With the pace of technology change being what it is, I like to say an IT decade is now three years long, and it’s shrinking. Whether you buy this proposition or not, the important thing is to get a handle on what technologies are coming soon to your enterprise and how to incorporate them into your next generation of applications and services.

The previous IT decade consisted, by my count, of nine trends: The Pervasive Cloud, Consumer Driven IT, Eco Friendliest, Refocused Cyber Security, You've Got Apps, Immersive Visualization and Interaction, Extreme Collaboration Made Simple, Big Data and Human Behavior. The first four trends already have become cornerstones of everything we do at Jet Propulsion Labs; the last five are evolving in this direction.

When our team looks at the next IT decade we see one megatrend, which we call SMACK: Social, Mobile, Analytics, Cloud and Key disruptors. Each of these is a trend, but each is also part of the larger, interrelated trend we call SMACK.

By being included in SMACK, the trends we have chosen make themselves into a very simple checklist. That means when someone in your organization is building an application or service, or buying an application or service, you can ask, “Have you considered SMACK?”

Here is how the list works in action.

Social.
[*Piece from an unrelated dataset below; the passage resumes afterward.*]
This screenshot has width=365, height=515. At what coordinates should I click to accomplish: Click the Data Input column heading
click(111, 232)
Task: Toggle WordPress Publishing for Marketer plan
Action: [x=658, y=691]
Social includes social networking moving into the enterprise. We can learn a lot from how apps and services are funded, built, spread, changed, and socialized in Internet space. It also includes crowdsourcing. For us that means how we can attract a group of new people to work on our problem – and, given the stiff competition for IT talent, how we attract people to work at JPL. It also means crowd-funding, crowd-development (aka hackathons), crowd-ideation, etc. It also includes video conferencing from any device to any device. So in developing or buying an application or service, we will ask whether it draws on Social in a productive or innovative way.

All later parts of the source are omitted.